The Semantics of Analogy

The Semantics of Analogy
Author :
Publisher :
Total Pages : 0
Release :
ISBN-10 : 026820683X
ISBN-13 : 9780268206833
Rating : 4/5 (3X Downloads)

Synopsis The Semantics of Analogy by : Joshua P. Hochschild

The Semantics of Analogy reinterprets Thomas de Vio Cajetan's De Nominum Analogia as a significant philosophical treatise in its own right, separate from Aquinas's theory of analogy.

Surfaces and Essences

Surfaces and Essences
Author :
Publisher : Basic Books (AZ)
Total Pages : 594
Release :
ISBN-10 : 9780465018475
ISBN-13 : 0465018475
Rating : 4/5 (75 Downloads)

Synopsis Surfaces and Essences by : Douglas Hofstadter

Shows how analogy-making pervades human thought at all levels, influencing the choice of words and phrases in speech, providing guidance in unfamiliar situations, and giving rise to great acts of imagination.

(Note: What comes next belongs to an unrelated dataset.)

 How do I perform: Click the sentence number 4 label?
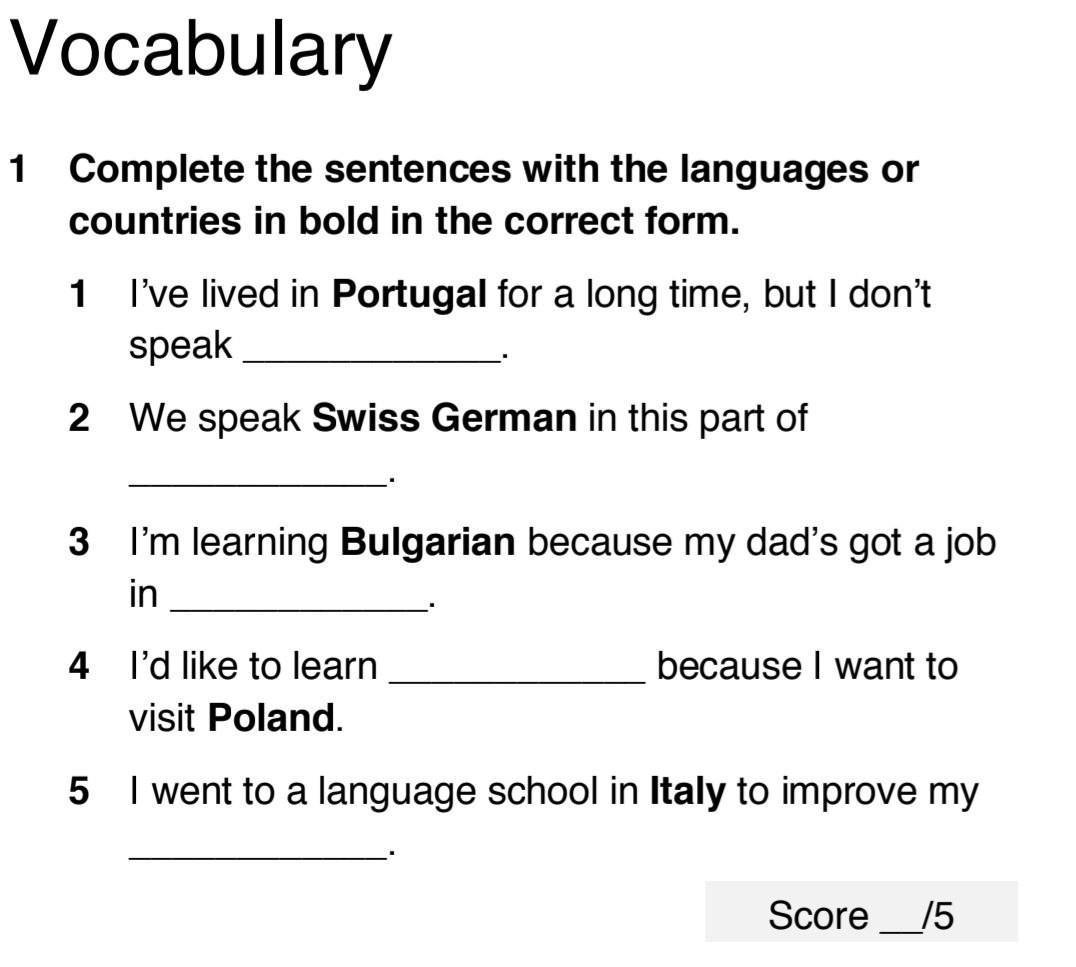click(x=80, y=666)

Analogical Reasoning in Children

Analogical Reasoning in Children
Author :
Publisher : Psychology Press
Total Pages : 167
Release :
ISBN-10 : 9781317775409
ISBN-13 : 1317775406
Rating : 4/5 (09 Downloads)

Synopsis Analogical Reasoning in Children by : Usha Goswami

Analogical reasoning is a fundamental cognitive skill, involved in classification, learning, problem-solving and creative thinking, and should be a basic building block of cognitive development. However, for a long time researchers have believed that children are incapable of reasoning by analogy. This book argues that this is far from the case, and that analogical reasoning may be available very early in development. Recent research has shown that even 3-year-olds can solve analogies, and that infants can reason about relational similarity, which is the hallmark of analogy. The book traces the roots of the popular misconceptions about children's analogical abilities and argues that when children fail to use analogies, it is because they do not understand the relations underlying the analogy rather than because they are incapable of analogical reasoning. The author argues that young children spontaneously use analogies in learning, and that their analogies can sometimes lead them into misconceptions. In the "real worlds" of their classrooms, children use analogies when learning basic skills like reading, and even babies seem to use analogies to learn about the world around them.